Paganwolf said:FANTASTIC! Great program, it tears my heart apart to see the damage done by logging though Ive seen this first hand in Borneo and it sickens me to see it here too, i remember stopping to look at a beautiful jungle view in front of a large hill sadly when we got to the other side of the hill a mining company had removed the other side to crush up for building materials
I remember my first taste of the damage done by logging, after three days of walking though pristine jungle we suddenly walked out it to a huge clearing devoid of trees, just rubble and piles of logs, I was stunned.... even more so when I saw the big road bulldozed to the clearing that snaked away though the jungle.
a short distance from the clearing was the long house of long luban here the logging companies with the assistance of the Malaysian government* had built a long house to house the Nomadic penan that lived in the forest they were cutting down.
*(governments dont like nomads, they dont pay taxes, they difficult to control, and they are embarrassing to a country who wants to be modern, they prefer settling them. logging companies like to settle them as it keeps them distracted and lessens the chance of them becoming hostile)
the penan that had settled down in the long house were excited, they had a generator and electric lights, a radio, and even a TV with a video player to watch the two videos they had been given.
they didnt know just how many trees the logging company was going to cut down, they didnt realise that when the loggers moved on the would stop supplying them with diesel for the generator or that they would not be able to hunt to feed themselves because of the damage to the land around them.
they did not know that this had happened to so many other groups of penan in before them, settled in longhouses to keep them happy and passive whilst the land is destroyed, then abandoned by the companies, only then realising that they had no food and the rivers were tainted, only the realizing that they had been cheated.
they can not go back to their hunter gather life as the forest is gone, and they do not understand the new modern money driven world that they now find themselves a part of.
On my last day at long luban I went fishing with a penan man from the village, I noticed that he did not fish in the river in the valley we were in but walked some distance over to the next valley instead. When we got back to the long house to someone who could translate I asked why? he told me that there were no fish in the valley anymore, they had gone since the loggers came, he didnt know why they had gone, he thought maybe the noise of the chainsaws scared them like the animals.

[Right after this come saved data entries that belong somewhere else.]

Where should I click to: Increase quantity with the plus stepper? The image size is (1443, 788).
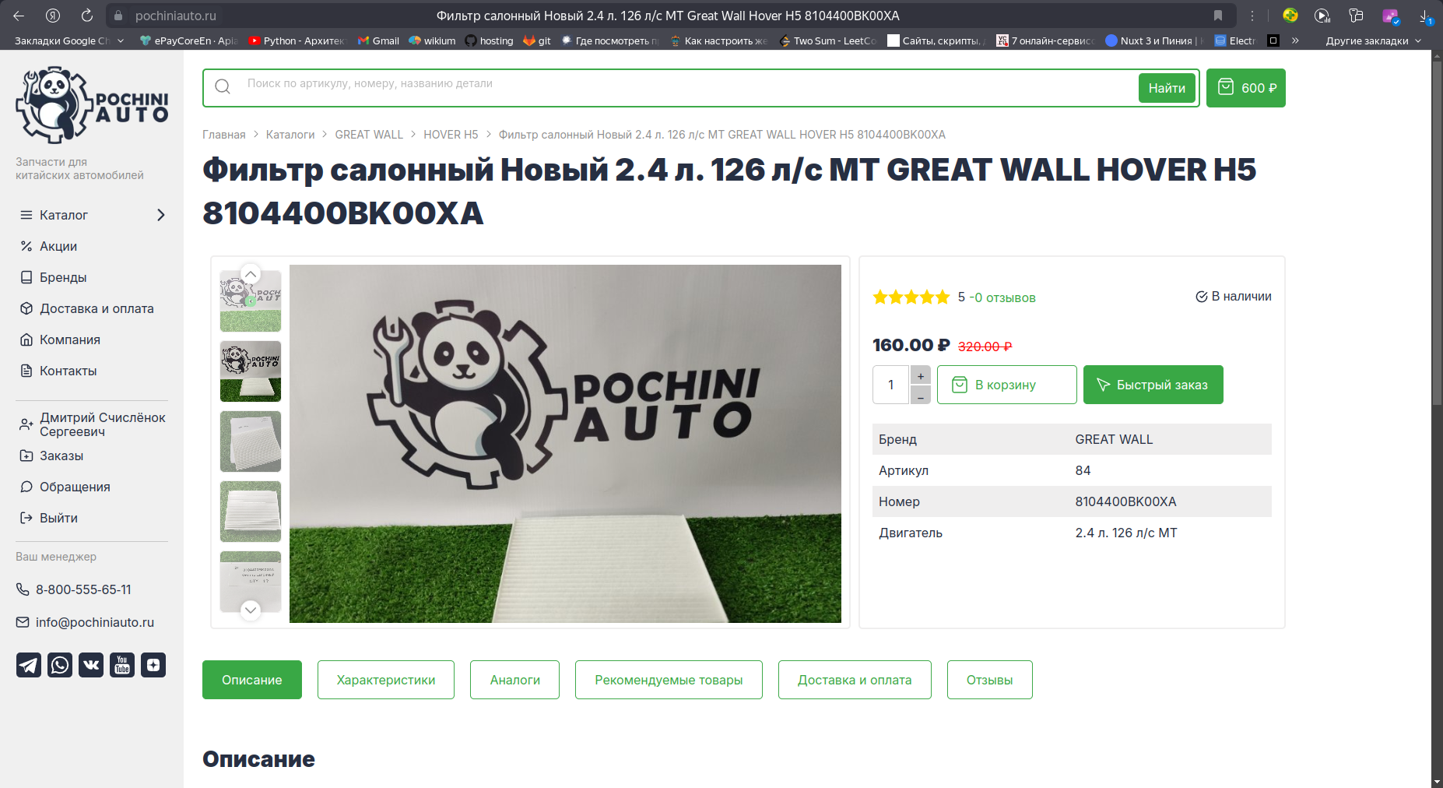pos(920,375)
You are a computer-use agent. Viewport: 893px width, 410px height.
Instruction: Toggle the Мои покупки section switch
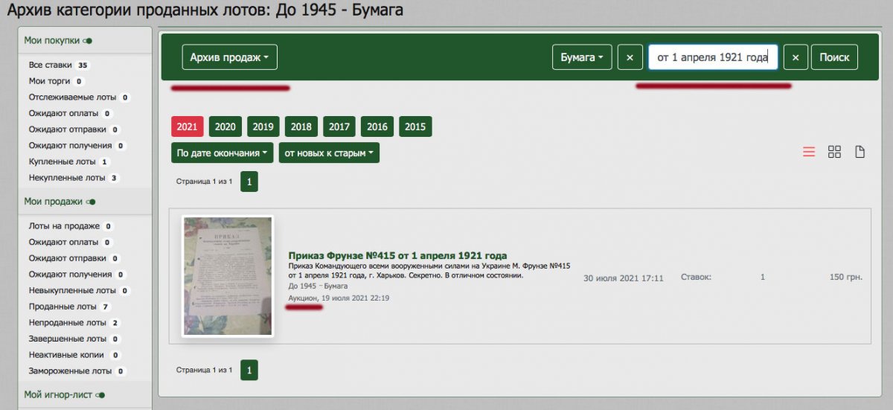[88, 41]
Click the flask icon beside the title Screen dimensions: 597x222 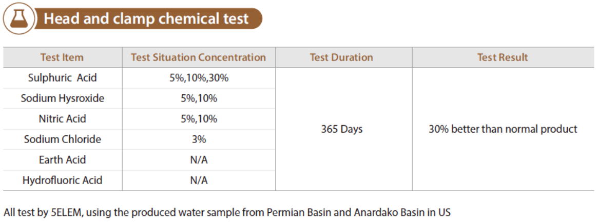(18, 18)
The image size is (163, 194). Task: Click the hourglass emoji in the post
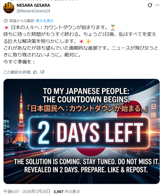(x=113, y=27)
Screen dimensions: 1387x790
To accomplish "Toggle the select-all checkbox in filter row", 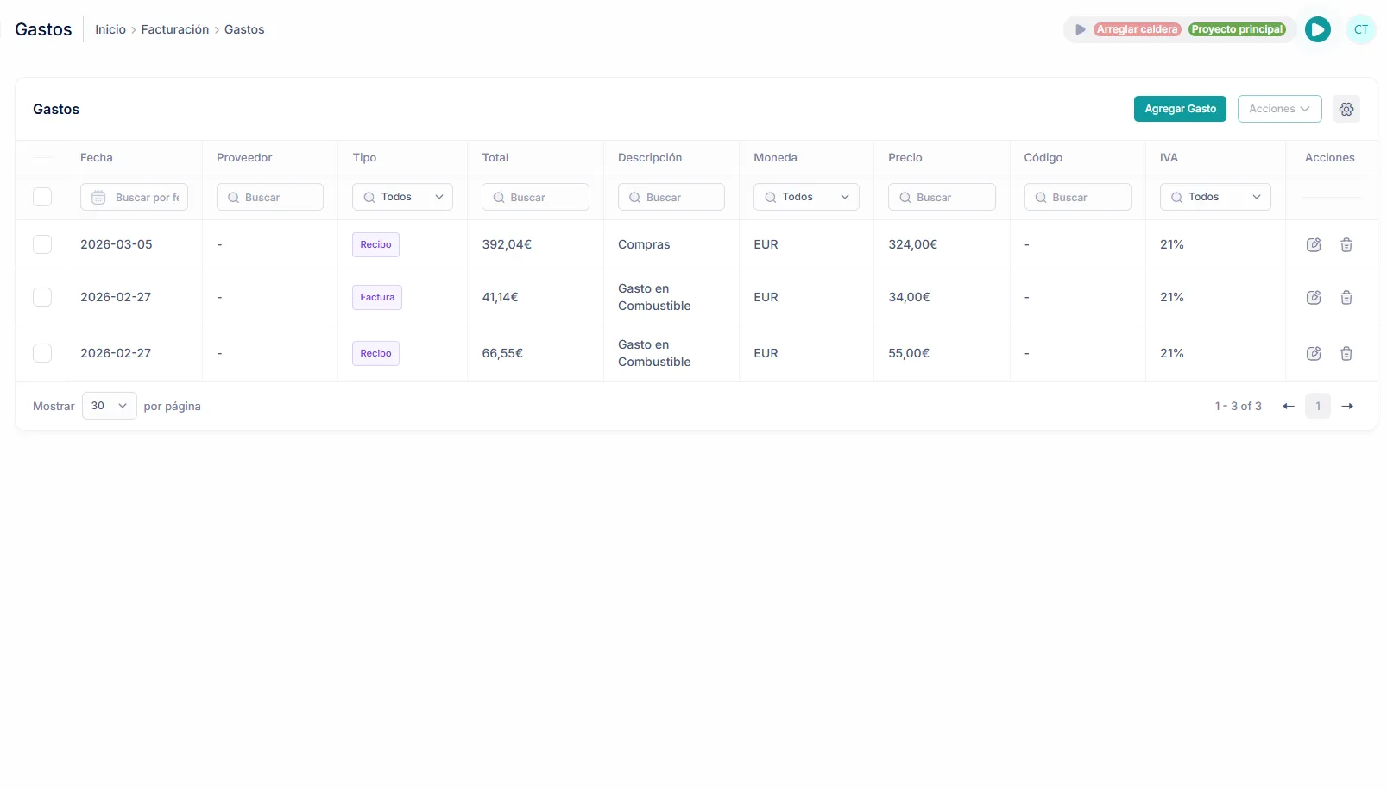I will (x=42, y=198).
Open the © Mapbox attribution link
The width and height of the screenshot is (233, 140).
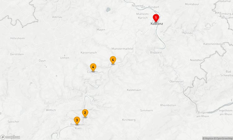click(208, 138)
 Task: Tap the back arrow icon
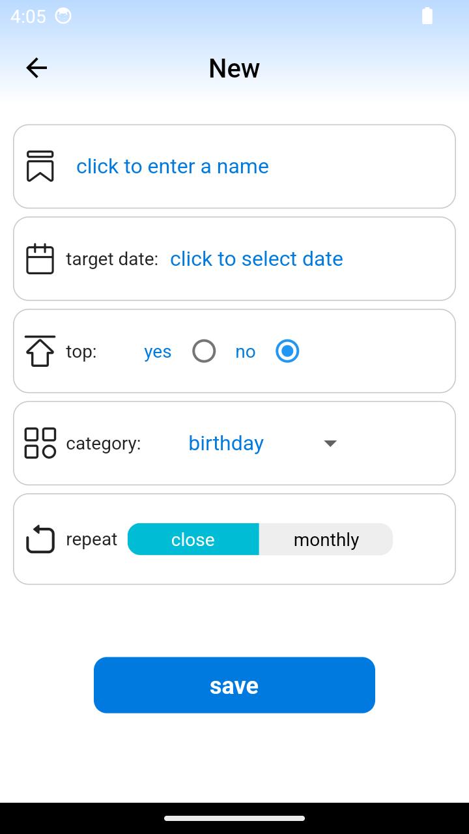point(36,68)
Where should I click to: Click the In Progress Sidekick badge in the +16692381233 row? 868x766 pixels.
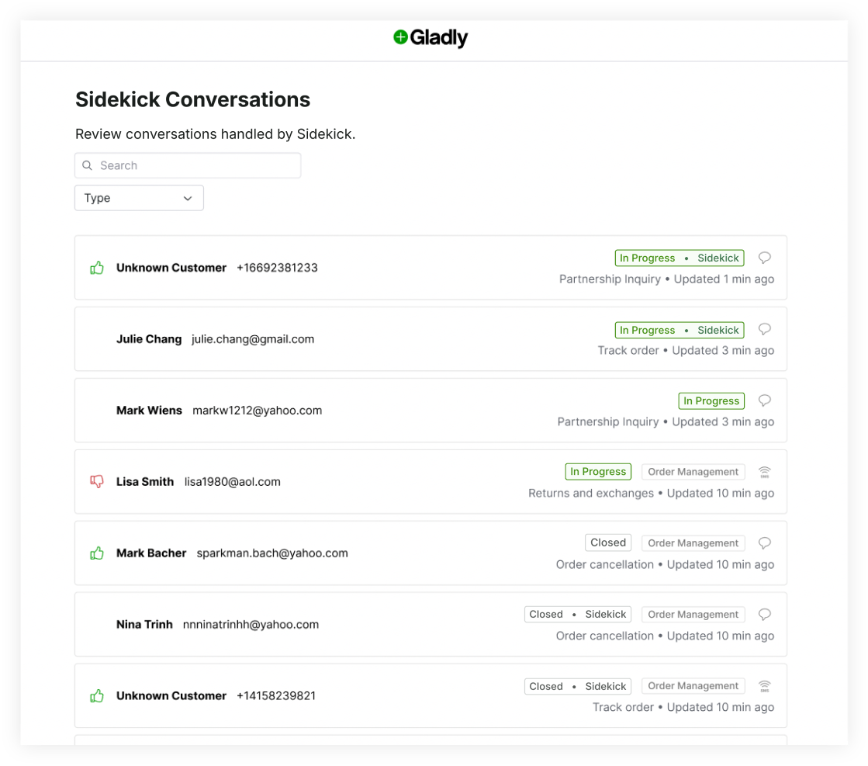[x=680, y=258]
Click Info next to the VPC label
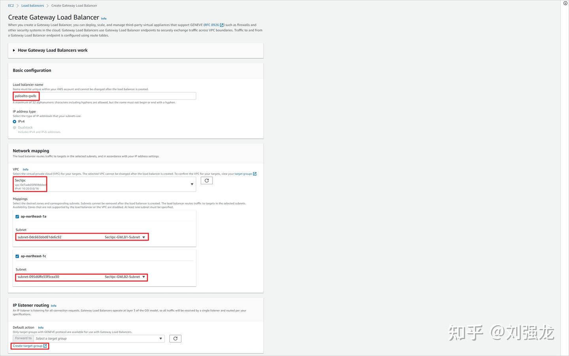The height and width of the screenshot is (356, 569). coord(25,169)
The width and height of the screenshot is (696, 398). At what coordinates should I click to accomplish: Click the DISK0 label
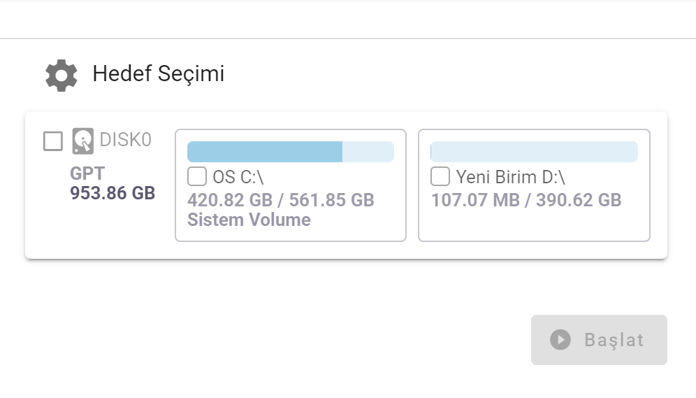126,140
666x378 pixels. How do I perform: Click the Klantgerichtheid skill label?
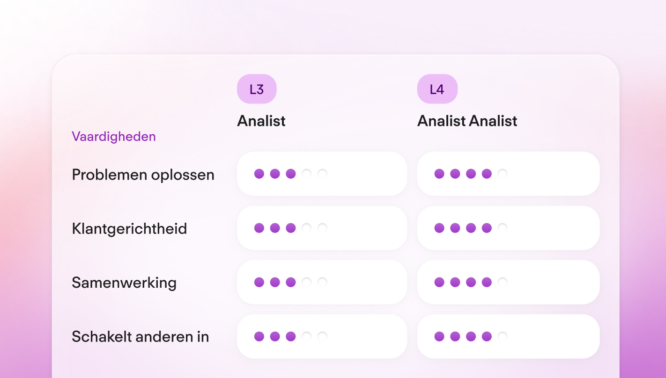129,228
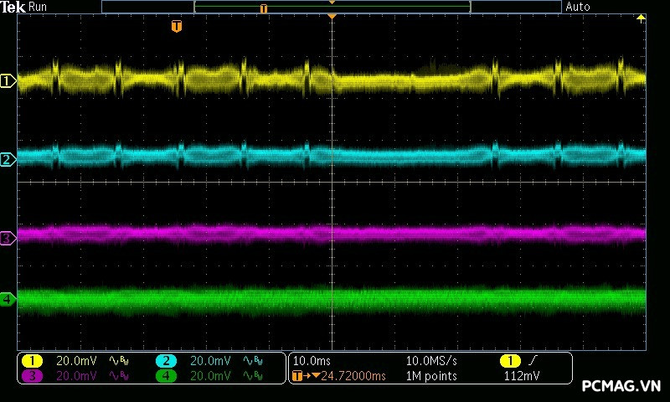Toggle the magenta channel 3 badge

[x=32, y=376]
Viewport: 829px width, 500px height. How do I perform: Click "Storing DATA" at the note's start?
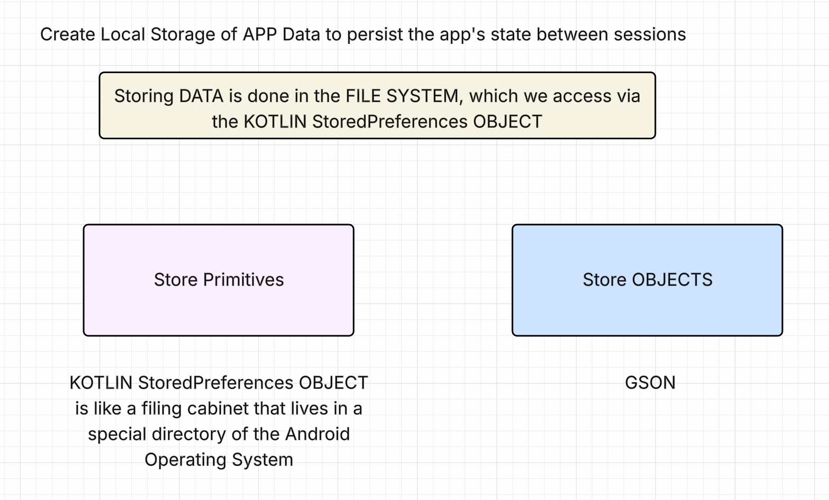click(168, 96)
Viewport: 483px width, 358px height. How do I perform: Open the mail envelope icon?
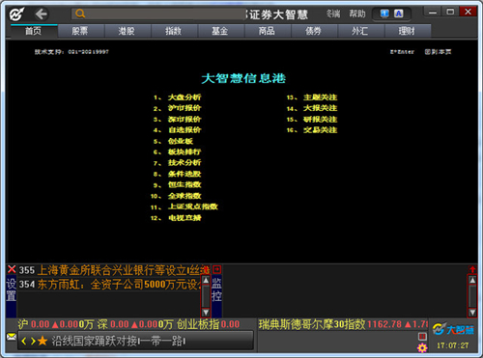click(12, 337)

when I had flown over the jungle on my way to the landing strip at Bario before I stared my walk in there had been heavy cloud cover, when I flew out however my heart sank as I saw with clear skys that the jungle was covered in a criss cross network of bulldozed roads and clearings with landslides in places where the clearing had removed the trees holding the soil togeather.
its very easy to cheat people who's culture is based on sharing, a people who's language does not have words for thief or stolen, and if you cant cheat them... like some of the penan who have fought back?.... well you arrest them of course.... the land belongs to the loggers they bought it from the govenment.
In Mulu I visited a penan village were the they were settled by the loggers over a decade ago. They were doing well and made a living selling baskets and trinkets to the tourists that came to visit the caves, it gave me hope for those that I had come to know at long luban, but the transition had been hard and a lot of suffering had been endured before they etched out a place in this new world they found themselves in.
I hope those at long luban do as well in the future, they have hard times ahead.